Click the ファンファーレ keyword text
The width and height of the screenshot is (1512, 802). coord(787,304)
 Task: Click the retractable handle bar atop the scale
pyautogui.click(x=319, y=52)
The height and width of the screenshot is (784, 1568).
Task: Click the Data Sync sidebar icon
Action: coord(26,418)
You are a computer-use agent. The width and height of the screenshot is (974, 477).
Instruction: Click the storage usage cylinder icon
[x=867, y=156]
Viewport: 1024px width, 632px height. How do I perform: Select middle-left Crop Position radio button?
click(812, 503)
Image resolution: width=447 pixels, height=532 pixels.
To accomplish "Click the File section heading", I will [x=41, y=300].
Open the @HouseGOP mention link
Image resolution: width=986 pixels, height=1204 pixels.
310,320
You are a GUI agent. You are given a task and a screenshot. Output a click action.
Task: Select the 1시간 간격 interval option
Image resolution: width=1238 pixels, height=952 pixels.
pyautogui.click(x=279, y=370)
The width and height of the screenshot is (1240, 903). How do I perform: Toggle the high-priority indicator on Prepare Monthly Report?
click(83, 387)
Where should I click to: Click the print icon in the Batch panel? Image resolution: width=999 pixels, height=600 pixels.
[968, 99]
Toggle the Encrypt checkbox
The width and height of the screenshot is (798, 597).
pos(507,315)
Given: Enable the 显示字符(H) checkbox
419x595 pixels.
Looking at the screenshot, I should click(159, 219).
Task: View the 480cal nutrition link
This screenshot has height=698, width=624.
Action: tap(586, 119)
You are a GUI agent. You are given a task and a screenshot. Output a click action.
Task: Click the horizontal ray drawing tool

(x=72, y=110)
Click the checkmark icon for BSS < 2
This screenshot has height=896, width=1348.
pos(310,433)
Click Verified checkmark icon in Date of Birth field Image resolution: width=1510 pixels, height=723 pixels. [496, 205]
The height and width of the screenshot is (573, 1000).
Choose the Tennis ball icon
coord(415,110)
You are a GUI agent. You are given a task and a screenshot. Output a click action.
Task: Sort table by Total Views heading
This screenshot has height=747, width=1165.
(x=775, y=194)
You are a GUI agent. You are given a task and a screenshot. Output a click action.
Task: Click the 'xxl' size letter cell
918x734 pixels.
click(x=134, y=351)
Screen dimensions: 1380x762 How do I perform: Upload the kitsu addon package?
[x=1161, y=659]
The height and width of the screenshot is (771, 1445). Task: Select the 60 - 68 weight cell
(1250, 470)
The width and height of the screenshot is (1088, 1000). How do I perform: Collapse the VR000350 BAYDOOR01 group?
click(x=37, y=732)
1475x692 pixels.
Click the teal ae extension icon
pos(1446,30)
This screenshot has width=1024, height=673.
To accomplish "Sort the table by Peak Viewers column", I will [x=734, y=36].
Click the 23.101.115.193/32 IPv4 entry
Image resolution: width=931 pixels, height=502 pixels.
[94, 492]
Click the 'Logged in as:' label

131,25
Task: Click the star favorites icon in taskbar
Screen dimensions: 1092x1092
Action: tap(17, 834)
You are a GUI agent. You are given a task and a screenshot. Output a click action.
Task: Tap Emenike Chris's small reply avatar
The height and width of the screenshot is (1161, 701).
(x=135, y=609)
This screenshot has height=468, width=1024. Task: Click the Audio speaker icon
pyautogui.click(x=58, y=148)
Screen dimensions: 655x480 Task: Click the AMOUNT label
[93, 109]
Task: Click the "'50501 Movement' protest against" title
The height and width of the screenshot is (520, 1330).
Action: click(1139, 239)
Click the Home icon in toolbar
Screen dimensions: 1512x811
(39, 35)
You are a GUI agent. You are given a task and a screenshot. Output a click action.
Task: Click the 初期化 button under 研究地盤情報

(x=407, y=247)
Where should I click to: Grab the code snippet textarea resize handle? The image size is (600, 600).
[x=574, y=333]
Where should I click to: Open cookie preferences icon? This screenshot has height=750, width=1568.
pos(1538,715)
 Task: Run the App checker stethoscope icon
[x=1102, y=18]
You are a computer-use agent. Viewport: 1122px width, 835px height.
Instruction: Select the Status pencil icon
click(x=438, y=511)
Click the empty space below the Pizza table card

#####

Would you return all lines from the preceding listing that contain the word "Sort"?

## Exercise solution
Task: Sort table by Total Views heading
To accomplish "Sort the table by Peak Viewers column", I will [x=734, y=36].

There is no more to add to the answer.